Fluid film is great, and I use it. However, I think it is too expensive to use all the time. I've had good luck with cheap silicone tire shine. Whatever you use, it will need to be reapplied every storm.


----------



## Prof100 (Feb 9, 2015)

jermar said:


> Fluid film is great, and I use it. However, I think it is too expensive to use all the time. I've had good luck with cheap silicone tire shine. Whatever you use, it will need to be reapplied every storm.


 Fluid film is great. I learned about it here on the forum. It could have been you. If so, thanks. It works great coating powered garden tools such as hedge trimmers whether powered or manual. It coats and protects plus it will stop rust in its tracks. 

Bill


----------



## loneraider (Oct 26, 2013)

Fluid film does work but it is expensive to use.
I use it on my motorcycle chain ,mainly the reason I buy it and yes its $ 10.00 a can./


----------



## Prof100 (Feb 9, 2015)

loneraider said:


> Fluid film does work but it is expensive to use.
> I use it on my motorcycle chain ,mainly the reason I buy it and yes its $ 10.00 a can./


 You go the Fluid Film website and they talk about how Fluid Film is used to protect the chains on the salt boxes. Now that's a test.


----------



## Bob J (Feb 8, 2015)

Fluid Film is great stuff but you can't beat the impeller mod for helping with slushy snow.....;- )


----------



## uberT (Dec 29, 2013)

I've sprayed Fluid Film once this season. It's hard to gage how well it's working. It seems like my can only sprays in a stream. I was hoping for a broader spray pattern. Maybe it's too viscous to get a mist pattern??


----------



## SweetD (Dec 6, 2013)

If you can get in there with a rag, paste wax works great too, and is pretty inexpensive...


----------



## Prof100 (Feb 9, 2015)

Bob J said:


> Fluid Film is great stuff but you can't beat the impeller mod for helping with slushy snow.....;- )

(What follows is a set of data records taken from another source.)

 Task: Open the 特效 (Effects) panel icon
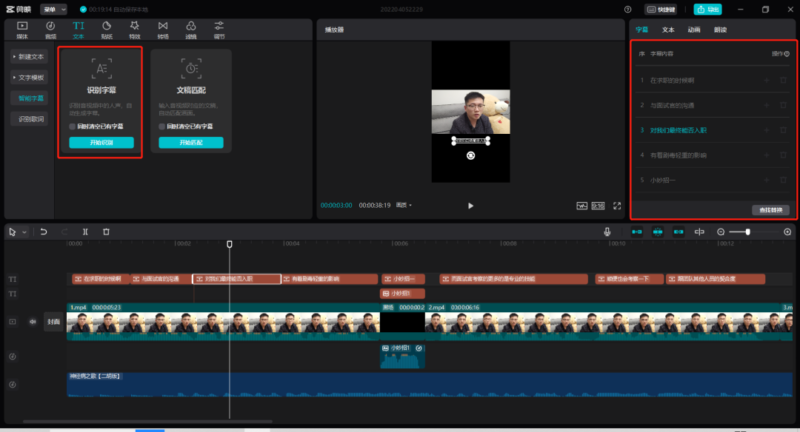(x=134, y=27)
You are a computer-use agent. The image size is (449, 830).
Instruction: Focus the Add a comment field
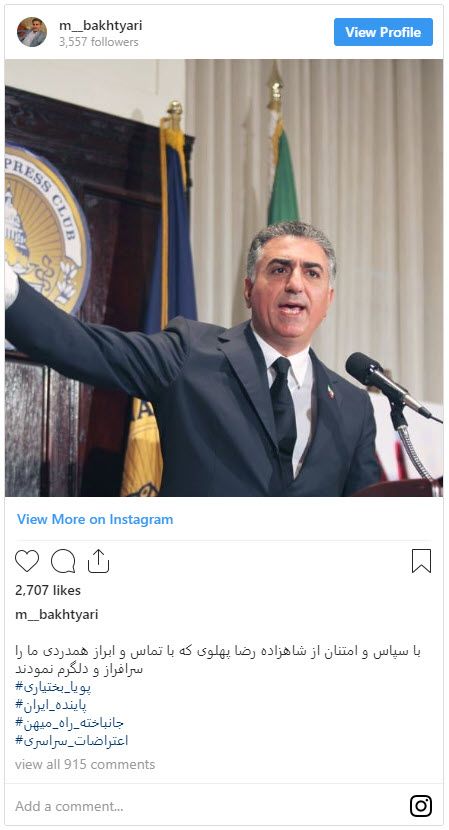(206, 806)
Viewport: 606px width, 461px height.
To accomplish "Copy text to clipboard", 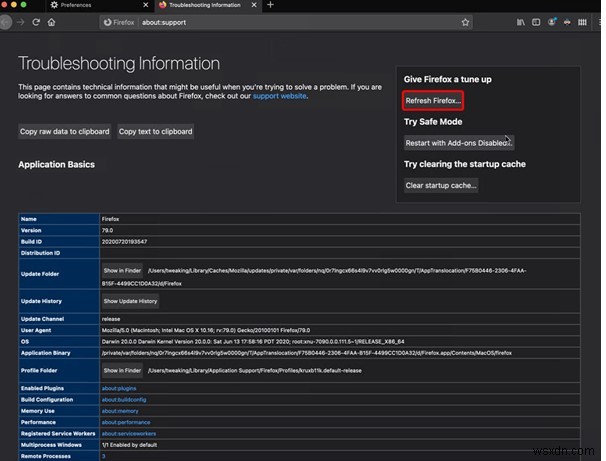I will pyautogui.click(x=155, y=131).
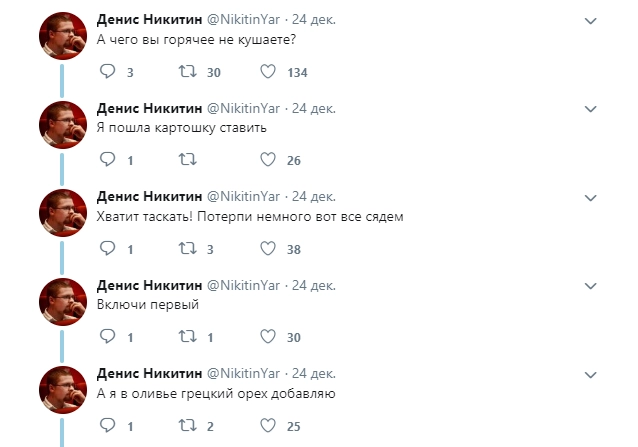
Task: Open the options chevron on "Хватит таскать!" tweet
Action: [x=593, y=197]
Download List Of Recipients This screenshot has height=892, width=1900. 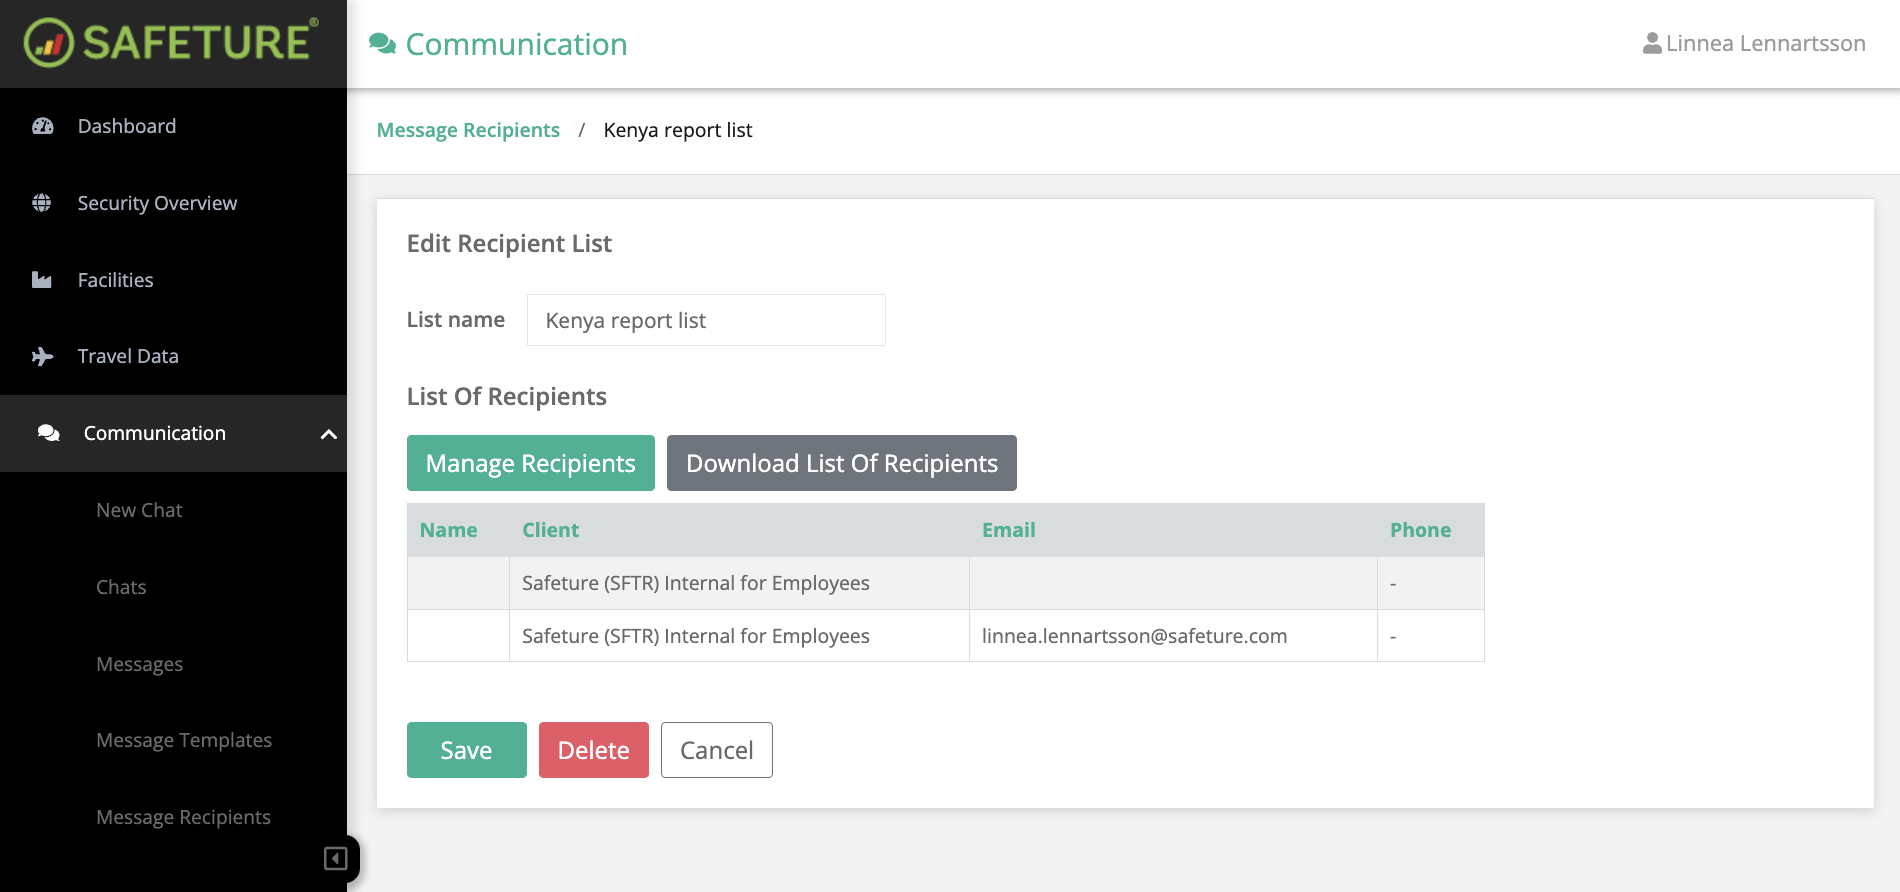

 You are preaching to the converted.


----------



## RAYAR (Mar 7, 2015)

Fluid Film is great stuff. It's been used by the agricultural industry for decades for preventing corrosion on equipment from chemicals and moisture. It is also good for protecting electrical connections, since it's non-conductive.


----------



## WestminsterFJR (Dec 30, 2013)

I spray fluid film around the welds and cervices to protect from rust. i use cheaper sprays to coat the 'business end' before every use.


----------